● Exercise requirements: An exact copy of the entries below is the expected answer.

========

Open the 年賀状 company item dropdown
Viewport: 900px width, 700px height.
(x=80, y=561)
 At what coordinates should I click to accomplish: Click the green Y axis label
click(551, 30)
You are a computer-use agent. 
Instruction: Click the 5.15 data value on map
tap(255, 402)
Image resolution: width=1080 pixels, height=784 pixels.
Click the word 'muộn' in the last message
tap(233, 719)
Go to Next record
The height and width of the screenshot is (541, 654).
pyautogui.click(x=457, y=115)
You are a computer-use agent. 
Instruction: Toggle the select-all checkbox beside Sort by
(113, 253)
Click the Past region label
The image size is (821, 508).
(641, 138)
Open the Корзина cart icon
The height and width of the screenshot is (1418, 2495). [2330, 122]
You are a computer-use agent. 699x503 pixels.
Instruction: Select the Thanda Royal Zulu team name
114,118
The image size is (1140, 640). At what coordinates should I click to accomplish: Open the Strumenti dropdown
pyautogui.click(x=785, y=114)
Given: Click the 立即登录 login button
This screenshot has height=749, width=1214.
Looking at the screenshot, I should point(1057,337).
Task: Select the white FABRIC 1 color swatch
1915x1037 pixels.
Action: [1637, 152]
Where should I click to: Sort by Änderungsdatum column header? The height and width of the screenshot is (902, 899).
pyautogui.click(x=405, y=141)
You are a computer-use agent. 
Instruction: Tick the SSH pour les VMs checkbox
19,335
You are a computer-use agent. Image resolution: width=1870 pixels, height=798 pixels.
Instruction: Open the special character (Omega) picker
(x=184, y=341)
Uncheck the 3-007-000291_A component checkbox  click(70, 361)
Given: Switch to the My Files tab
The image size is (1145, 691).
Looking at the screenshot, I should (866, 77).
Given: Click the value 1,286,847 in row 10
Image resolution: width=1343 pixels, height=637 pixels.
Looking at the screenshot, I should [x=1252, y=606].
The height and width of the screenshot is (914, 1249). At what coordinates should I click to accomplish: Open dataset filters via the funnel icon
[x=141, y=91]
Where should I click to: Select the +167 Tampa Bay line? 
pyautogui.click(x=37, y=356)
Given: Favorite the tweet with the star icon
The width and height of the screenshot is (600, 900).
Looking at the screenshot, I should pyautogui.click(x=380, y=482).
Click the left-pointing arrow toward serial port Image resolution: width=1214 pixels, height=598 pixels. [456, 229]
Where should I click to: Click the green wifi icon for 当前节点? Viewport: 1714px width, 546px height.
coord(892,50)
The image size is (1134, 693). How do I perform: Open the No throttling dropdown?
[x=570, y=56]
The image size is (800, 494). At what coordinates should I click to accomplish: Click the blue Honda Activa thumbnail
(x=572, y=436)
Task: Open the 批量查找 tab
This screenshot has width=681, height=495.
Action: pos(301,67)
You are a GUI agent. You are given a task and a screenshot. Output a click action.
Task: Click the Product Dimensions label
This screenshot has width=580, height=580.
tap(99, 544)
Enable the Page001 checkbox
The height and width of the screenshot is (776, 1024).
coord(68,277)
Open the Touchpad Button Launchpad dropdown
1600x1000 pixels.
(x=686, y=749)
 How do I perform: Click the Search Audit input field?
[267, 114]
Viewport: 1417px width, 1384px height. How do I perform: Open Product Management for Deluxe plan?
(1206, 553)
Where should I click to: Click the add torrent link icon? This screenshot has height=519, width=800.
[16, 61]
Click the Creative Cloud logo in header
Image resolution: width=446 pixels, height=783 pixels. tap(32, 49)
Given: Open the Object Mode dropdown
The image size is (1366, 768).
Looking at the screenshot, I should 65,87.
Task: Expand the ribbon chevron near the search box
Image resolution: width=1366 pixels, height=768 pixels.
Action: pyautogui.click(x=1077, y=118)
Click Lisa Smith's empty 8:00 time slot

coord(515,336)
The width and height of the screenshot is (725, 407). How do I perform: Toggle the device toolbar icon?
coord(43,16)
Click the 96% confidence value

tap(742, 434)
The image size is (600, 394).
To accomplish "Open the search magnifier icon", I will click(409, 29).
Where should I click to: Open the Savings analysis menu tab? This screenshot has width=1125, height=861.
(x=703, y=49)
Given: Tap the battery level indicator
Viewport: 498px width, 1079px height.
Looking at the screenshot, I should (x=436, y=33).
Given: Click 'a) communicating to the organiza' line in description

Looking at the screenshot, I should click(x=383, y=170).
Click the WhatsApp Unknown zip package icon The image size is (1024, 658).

========

● Solution to this task:
Open the 年賀状 company item dropdown
Viewport: 900px width, 700px height.
(x=80, y=561)
 At what coordinates should I click to accomplish: Click the green Y axis label
click(551, 30)
You are a computer-use agent. 
Instruction: Click the 5.15 data value on map
tap(255, 402)
Image resolution: width=1080 pixels, height=784 pixels.
Click the word 'muộn' in the last message
tap(233, 719)
Go to Next record
The height and width of the screenshot is (541, 654).
pyautogui.click(x=457, y=115)
You are a computer-use agent. 
Instruction: Toggle the select-all checkbox beside Sort by
(113, 253)
Click the Past region label
The image size is (821, 508).
(641, 138)
Open the Корзина cart icon
The height and width of the screenshot is (1418, 2495). [2330, 122]
You are a computer-use agent. 699x503 pixels.
Instruction: Select the Thanda Royal Zulu team name
114,118
The image size is (1140, 640). At what coordinates should I click to accomplish: Open the Strumenti dropdown
pyautogui.click(x=785, y=114)
Given: Click the 立即登录 login button
This screenshot has height=749, width=1214.
Looking at the screenshot, I should point(1057,337).
Task: Select the white FABRIC 1 color swatch
1915x1037 pixels.
Action: [1637, 152]
Where should I click to: Sort by Änderungsdatum column header? The height and width of the screenshot is (902, 899).
pyautogui.click(x=405, y=141)
You are a computer-use agent. 
Instruction: Tick the SSH pour les VMs checkbox
19,335
You are a computer-use agent. Image resolution: width=1870 pixels, height=798 pixels.
Instruction: Open the special character (Omega) picker
(x=184, y=341)
Uncheck the 3-007-000291_A component checkbox  click(70, 361)
Given: Switch to the My Files tab
The image size is (1145, 691).
Looking at the screenshot, I should (866, 77).
Given: Click the value 1,286,847 in row 10
Image resolution: width=1343 pixels, height=637 pixels.
Looking at the screenshot, I should [x=1252, y=606].
The height and width of the screenshot is (914, 1249). At what coordinates should I click to accomplish: Open dataset filters via the funnel icon
[x=141, y=91]
Where should I click to: Select the +167 Tampa Bay line? 
pyautogui.click(x=37, y=356)
Given: Favorite the tweet with the star icon
The width and height of the screenshot is (600, 900).
Looking at the screenshot, I should pyautogui.click(x=380, y=482).
Click the left-pointing arrow toward serial port Image resolution: width=1214 pixels, height=598 pixels. [456, 229]
Where should I click to: Click the green wifi icon for 当前节点? Viewport: 1714px width, 546px height.
coord(892,50)
The image size is (1134, 693). How do I perform: Open the No throttling dropdown?
[x=570, y=56]
The image size is (800, 494). At what coordinates should I click to accomplish: Click the blue Honda Activa thumbnail
(x=572, y=436)
Task: Open the 批量查找 tab
This screenshot has width=681, height=495.
Action: pos(301,67)
You are a GUI agent. You are given a task and a screenshot. Output a click action.
Task: Click the Product Dimensions label
This screenshot has width=580, height=580.
tap(99, 544)
Enable the Page001 checkbox
The height and width of the screenshot is (776, 1024).
coord(68,277)
Open the Touchpad Button Launchpad dropdown
1600x1000 pixels.
(x=686, y=749)
 How do I perform: Click the Search Audit input field?
[267, 114]
Viewport: 1417px width, 1384px height. How do I perform: Open Product Management for Deluxe plan?
(1206, 553)
Where should I click to: Click the add torrent link icon? This screenshot has height=519, width=800.
[16, 61]
Click the Creative Cloud logo in header
Image resolution: width=446 pixels, height=783 pixels. tap(32, 49)
Given: Open the Object Mode dropdown
The image size is (1366, 768).
Looking at the screenshot, I should 65,87.
Task: Expand the ribbon chevron near the search box
Image resolution: width=1366 pixels, height=768 pixels.
Action: pyautogui.click(x=1077, y=118)
Click Lisa Smith's empty 8:00 time slot

coord(515,336)
The width and height of the screenshot is (725, 407). How do I perform: Toggle the device toolbar icon?
coord(43,16)
Click the 96% confidence value

tap(742, 434)
The image size is (600, 394).
To accomplish "Open the search magnifier icon", I will click(409, 29).
Where should I click to: Open the Savings analysis menu tab? This screenshot has width=1125, height=861.
(x=703, y=49)
Given: Tap the battery level indicator
Viewport: 498px width, 1079px height.
Looking at the screenshot, I should (x=436, y=33).
Given: Click 'a) communicating to the organiza' line in description

Looking at the screenshot, I should click(x=383, y=170).
Click the WhatsApp Unknown zip package icon The image size is (1024, 658).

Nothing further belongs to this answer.